Had she always been waiting for him to return to her life?

“Are you okay?”

Yes. She had. When had the world gotten so small? It was her. And it was him.

“Jack?”

That’s all. That’s all the world was, now.

“Oh my God.”

I can’t be feeling like this unless he is, too. Impossible. Impossible. Oh, I’m not lonely anymore . . . and now I know why Dad isn’t, even if I never noticed, or thought to ask.

“Oh my God! Don’t! Don’t do anything yet!” She could almost hear the sound of furniture being knocked over in Sean’s haste to leave. “Look, I’m going, I’m going! Jack, move out of the doorway and I will leave, I promise. Jack!
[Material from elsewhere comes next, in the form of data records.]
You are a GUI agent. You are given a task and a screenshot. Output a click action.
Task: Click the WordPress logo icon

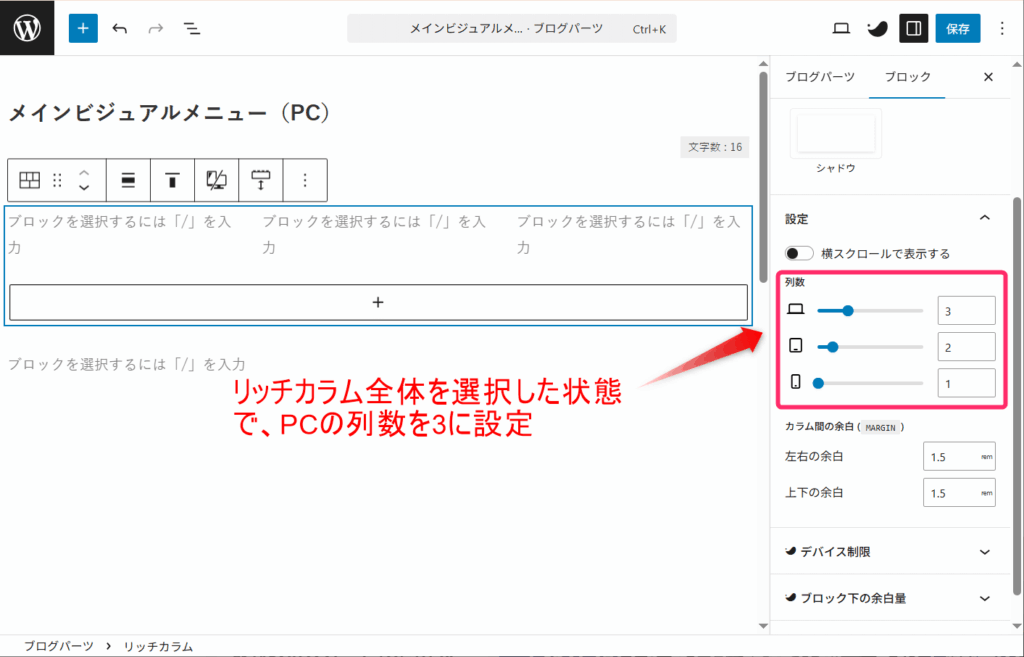tap(27, 28)
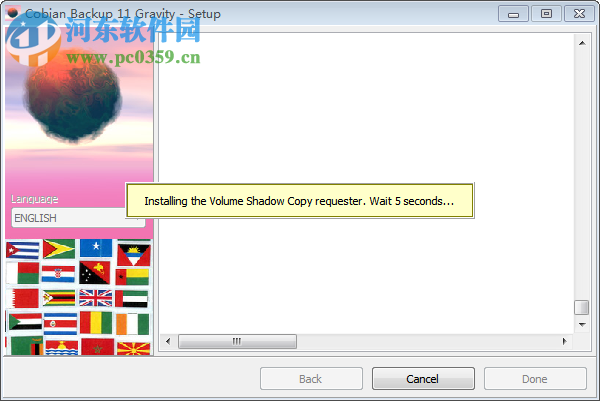The image size is (600, 401).
Task: Click the Cancel button
Action: pyautogui.click(x=423, y=378)
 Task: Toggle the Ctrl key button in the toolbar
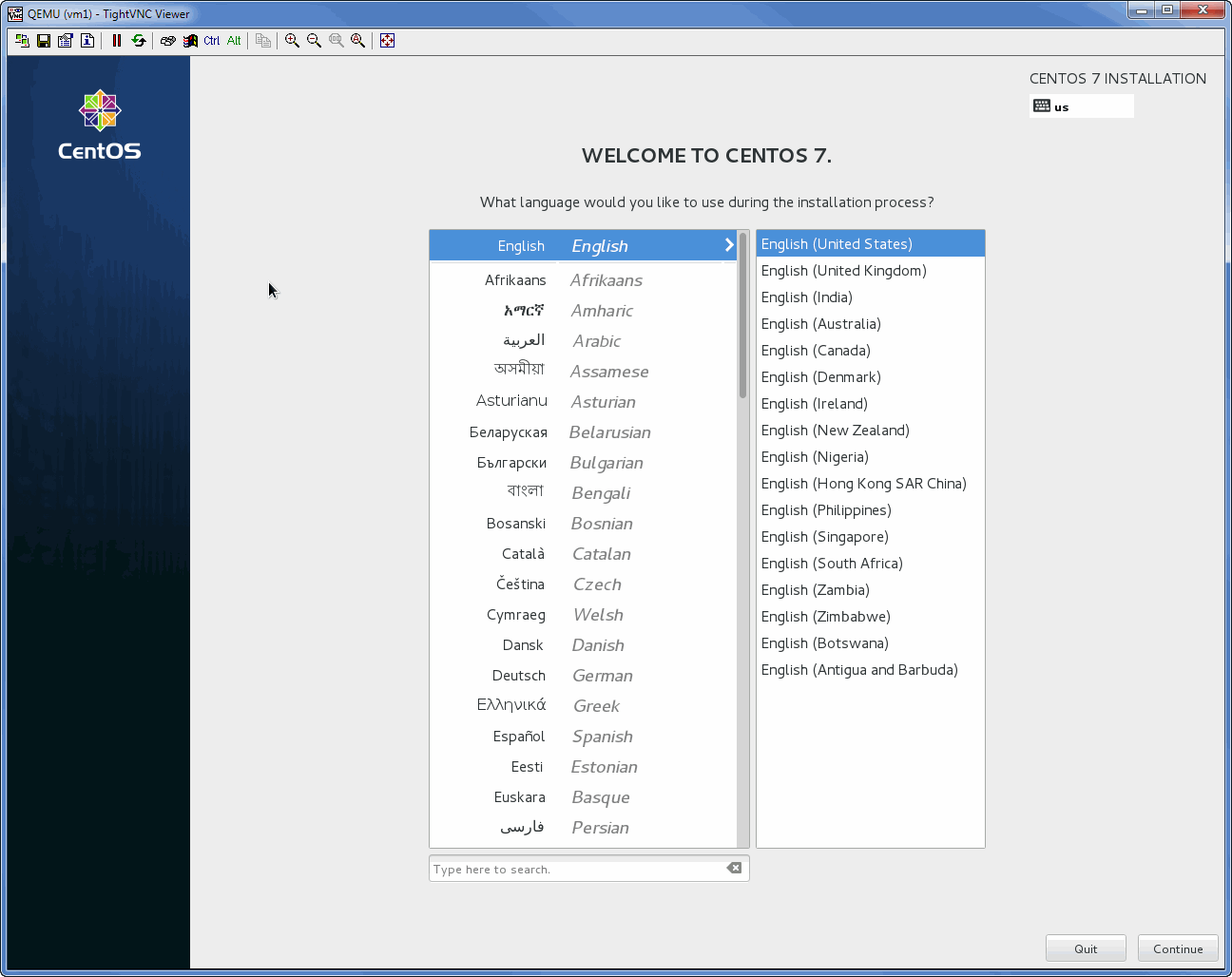click(x=212, y=41)
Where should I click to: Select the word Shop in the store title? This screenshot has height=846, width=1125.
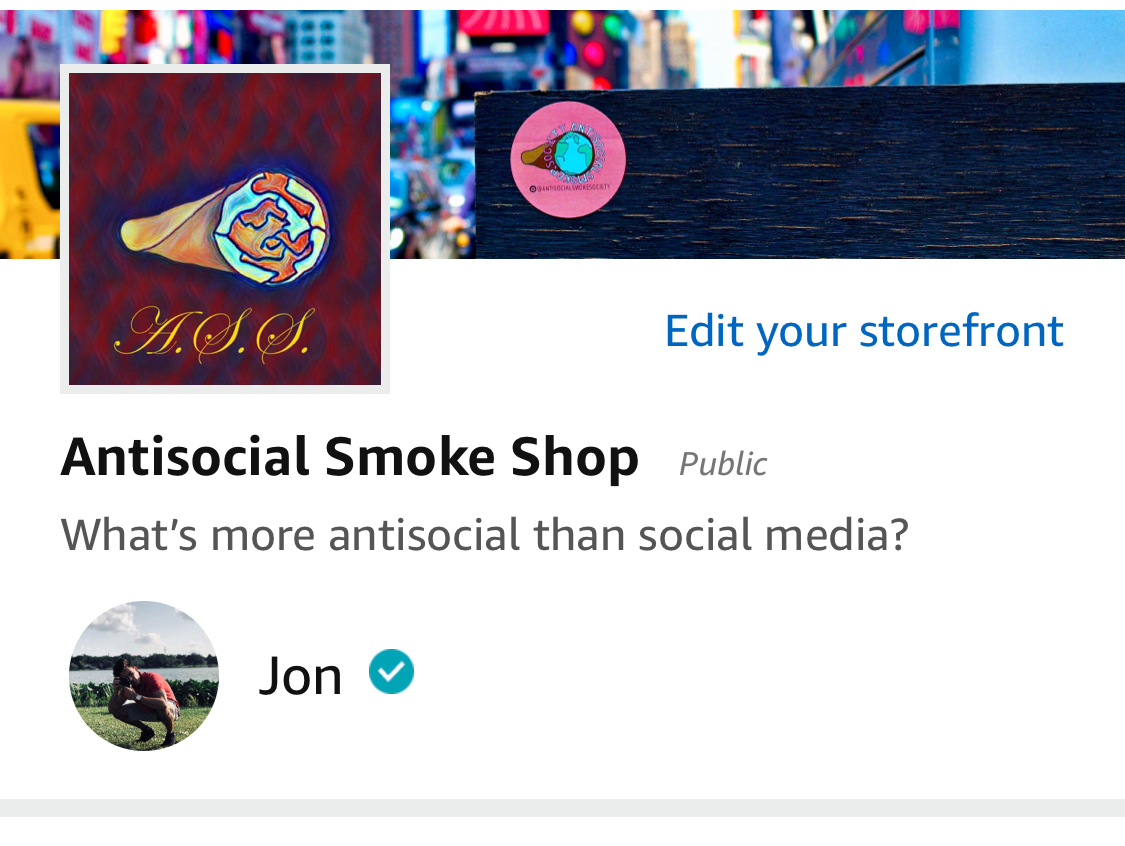coord(574,459)
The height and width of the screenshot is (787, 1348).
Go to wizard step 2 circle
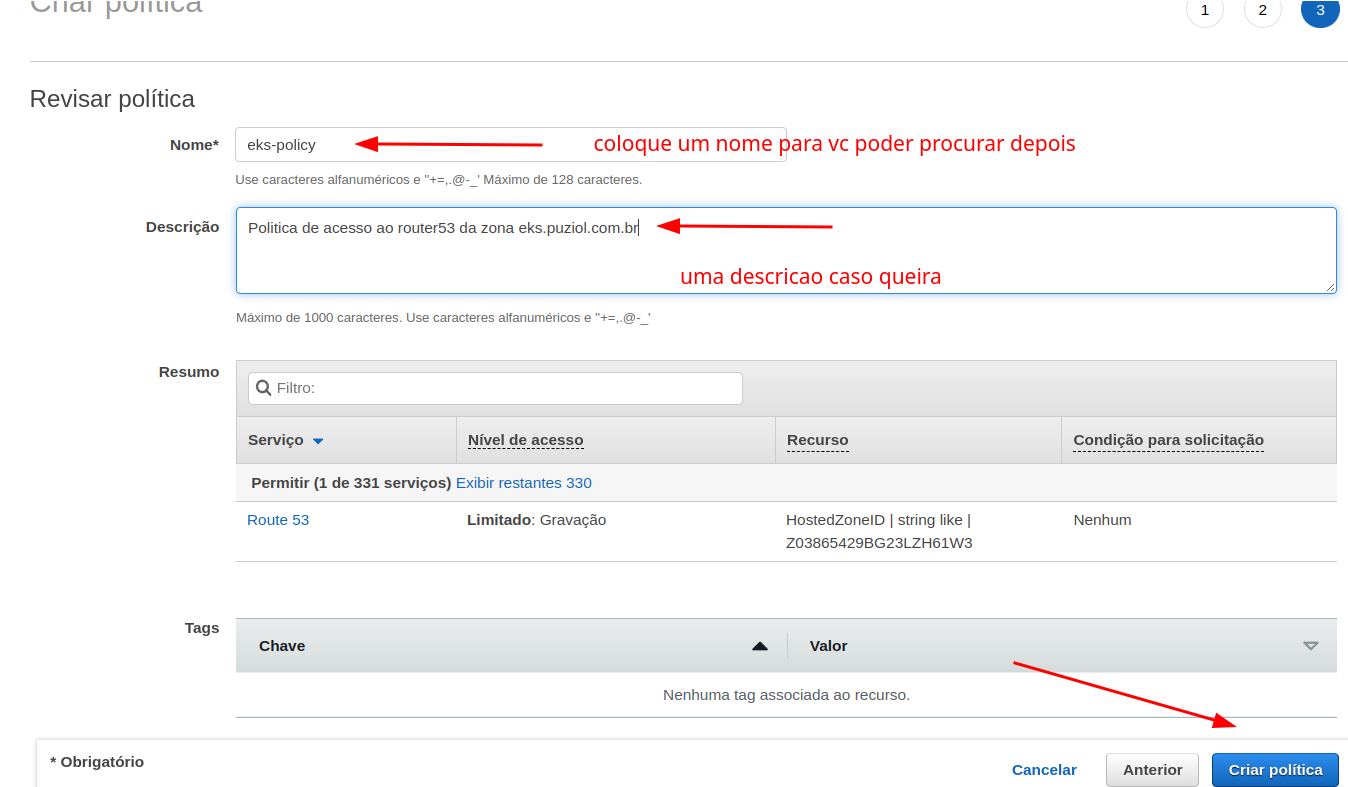[1262, 11]
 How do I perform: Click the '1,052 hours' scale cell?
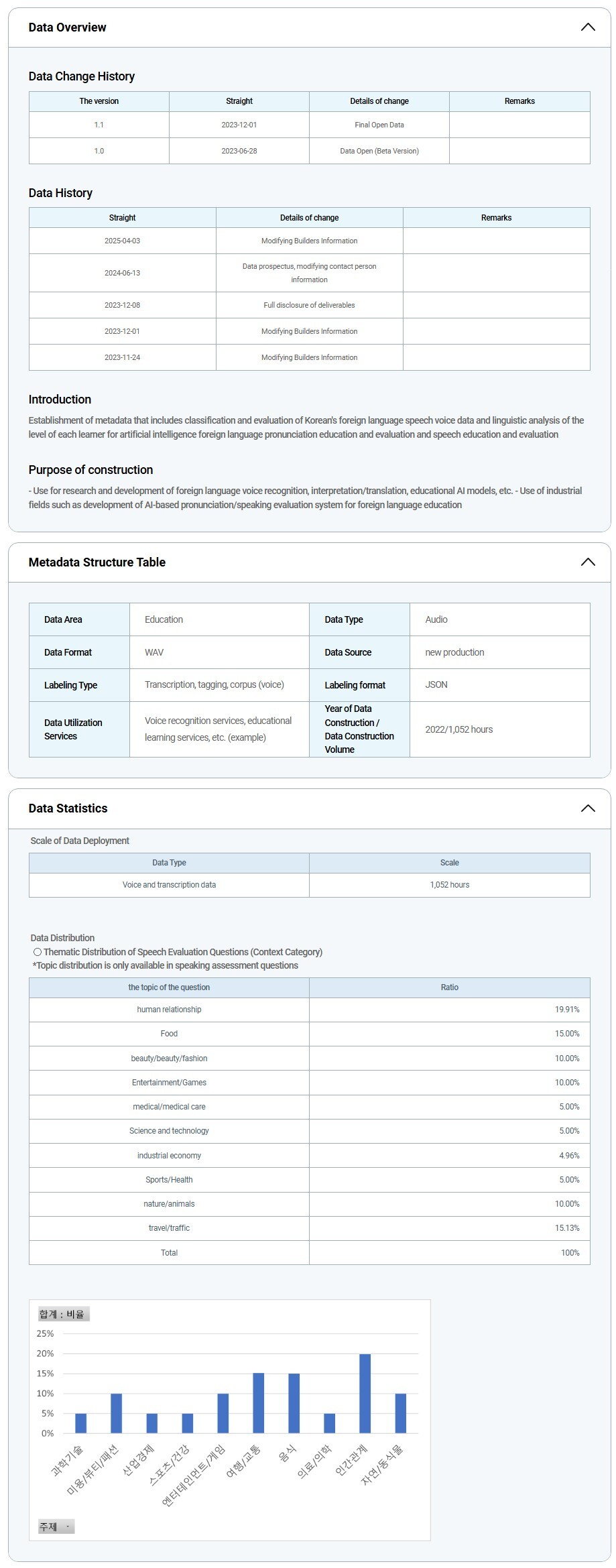coord(449,885)
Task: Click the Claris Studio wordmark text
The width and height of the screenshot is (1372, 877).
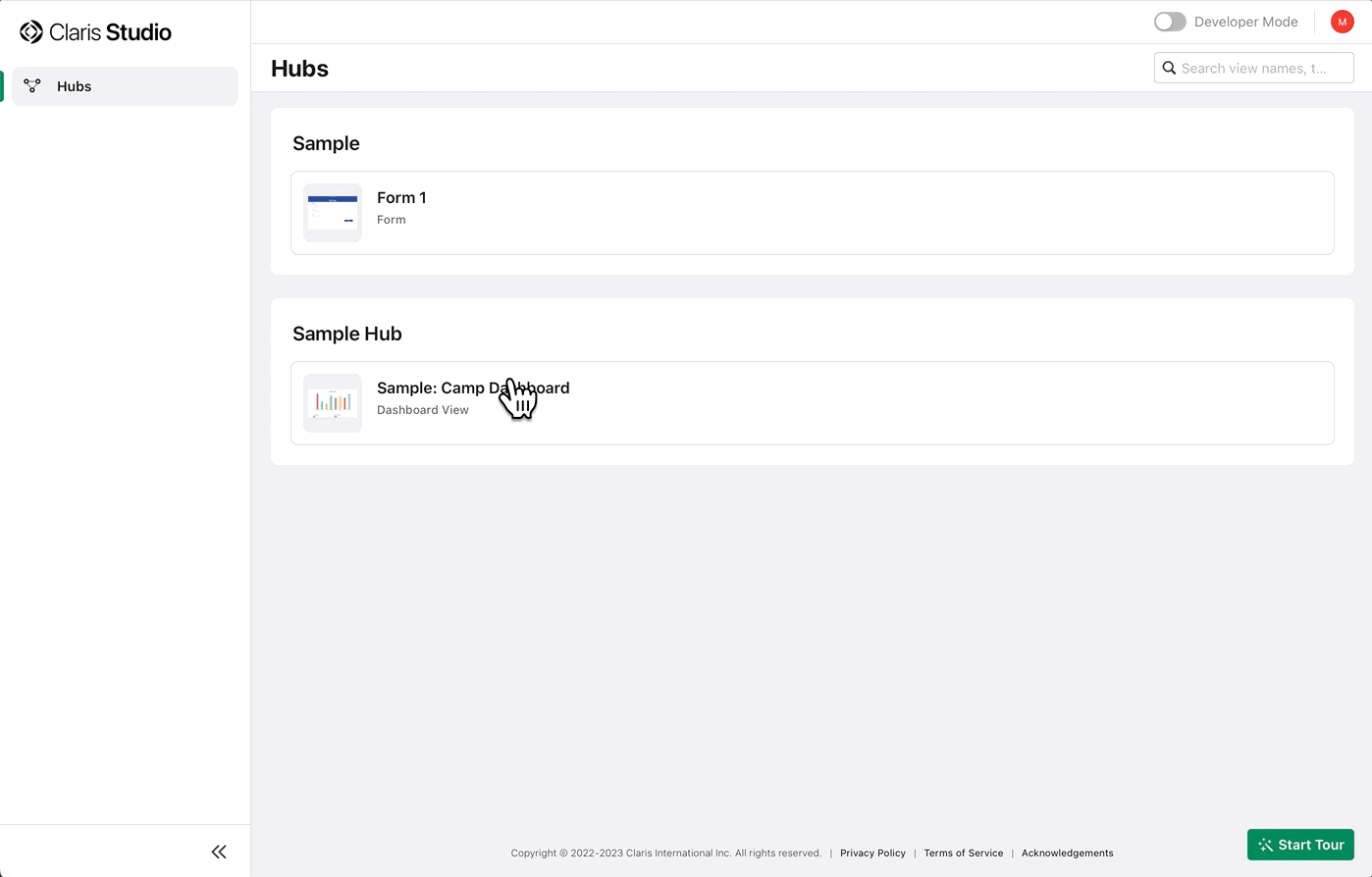Action: click(x=110, y=32)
Move so I can flee! Jaaaaaaack!”

At last, at last, at last, Jack was moving, and he took the quickest path to her, he took two steps and then stepped on the chair and then used the chair as a stepladder to the table and plates crashed and broke and glasses shattered as he walked through bacon and broken crockery and a plate of scrambled eggs and stepped in the butter and knocked over the vase of sunflowers and plodded through the plate of sliced tomatoes to get to her and it was all taking so long.

Why, he’s been walking through breakfast looking at me for days and days! And who is screaming?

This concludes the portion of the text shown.